Task directions. Present every line of the material below as a numbered list, leaving out the blank lines.
Start Data entries
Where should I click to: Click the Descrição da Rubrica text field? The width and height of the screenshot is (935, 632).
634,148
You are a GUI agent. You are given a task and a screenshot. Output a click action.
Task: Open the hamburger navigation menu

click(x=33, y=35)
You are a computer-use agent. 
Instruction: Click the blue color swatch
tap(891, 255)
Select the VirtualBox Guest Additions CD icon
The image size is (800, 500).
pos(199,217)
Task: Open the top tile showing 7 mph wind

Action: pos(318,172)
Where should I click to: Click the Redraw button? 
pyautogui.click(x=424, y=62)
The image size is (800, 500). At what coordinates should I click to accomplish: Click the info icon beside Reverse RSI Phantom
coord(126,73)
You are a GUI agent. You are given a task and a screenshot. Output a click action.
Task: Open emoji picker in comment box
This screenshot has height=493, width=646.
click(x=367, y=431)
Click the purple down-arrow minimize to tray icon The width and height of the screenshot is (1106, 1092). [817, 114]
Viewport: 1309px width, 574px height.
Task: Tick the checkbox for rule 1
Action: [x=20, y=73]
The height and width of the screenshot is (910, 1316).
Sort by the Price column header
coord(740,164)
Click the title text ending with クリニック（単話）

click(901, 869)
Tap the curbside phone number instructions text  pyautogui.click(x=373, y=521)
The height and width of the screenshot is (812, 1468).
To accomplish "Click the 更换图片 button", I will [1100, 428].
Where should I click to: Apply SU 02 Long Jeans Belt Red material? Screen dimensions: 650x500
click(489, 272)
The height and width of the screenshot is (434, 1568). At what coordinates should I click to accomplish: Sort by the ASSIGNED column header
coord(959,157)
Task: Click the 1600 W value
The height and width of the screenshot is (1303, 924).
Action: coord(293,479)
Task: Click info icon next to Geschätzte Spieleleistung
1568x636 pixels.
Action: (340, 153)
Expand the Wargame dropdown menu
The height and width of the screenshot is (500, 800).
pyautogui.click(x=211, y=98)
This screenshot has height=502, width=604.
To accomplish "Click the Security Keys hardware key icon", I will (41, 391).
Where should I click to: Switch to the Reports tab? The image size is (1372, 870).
End Data entries
Finished exercise.
1. Where should I click to: Click the Descrição da Rubrica text field? The width and height of the screenshot is (935, 632).
2. 634,148
3. You are a GUI agent. You are given a task and a screenshot. Output a click action.
4. Task: Open the hamburger navigation menu
5. click(x=33, y=35)
6. You are a computer-use agent. 
7. Instruction: Click the blue color swatch
8. tap(891, 255)
9. Select the VirtualBox Guest Additions CD icon
10. The image size is (800, 500).
11. pos(199,217)
12. Task: Open the top tile showing 7 mph wind
13. Action: pos(318,172)
14. Where should I click to: Click the Redraw button? 
15. pyautogui.click(x=424, y=62)
16. The image size is (800, 500). At what coordinates should I click to accomplish: Click the info icon beside Reverse RSI Phantom
17. coord(126,73)
18. You are a GUI agent. You are given a task and a screenshot. Output a click action.
19. Task: Open emoji picker in comment box
20. This screenshot has height=493, width=646.
21. click(x=367, y=431)
22. Click the purple down-arrow minimize to tray icon The width and height of the screenshot is (1106, 1092). [817, 114]
23. Viewport: 1309px width, 574px height.
24. Task: Tick the checkbox for rule 1
25. Action: [x=20, y=73]
26. The height and width of the screenshot is (910, 1316).
27. Sort by the Price column header
28. coord(740,164)
29. Click the title text ending with クリニック（単話）
30. click(901, 869)
31. Tap the curbside phone number instructions text  pyautogui.click(x=373, y=521)
32. The height and width of the screenshot is (812, 1468).
33. To accomplish "Click the 更换图片 button", I will [1100, 428].
34. Where should I click to: Apply SU 02 Long Jeans Belt Red material? Screen dimensions: 650x500
35. click(489, 272)
36. The height and width of the screenshot is (434, 1568). At what coordinates should I click to accomplish: Sort by the ASSIGNED column header
37. coord(959,157)
38. Task: Click the 1600 W value
39. The height and width of the screenshot is (1303, 924).
40. Action: coord(293,479)
41. Task: Click info icon next to Geschätzte Spieleleistung
42. 1568x636 pixels.
43. Action: (340, 153)
44. Expand the Wargame dropdown menu
45. The height and width of the screenshot is (500, 800).
46. pyautogui.click(x=211, y=98)
47. This screenshot has height=502, width=604.
48. To accomplish "Click the Security Keys hardware key icon", I will (41, 391).
49. Where should I click to: Switch to the Reports tab? The image size is (1372, 870).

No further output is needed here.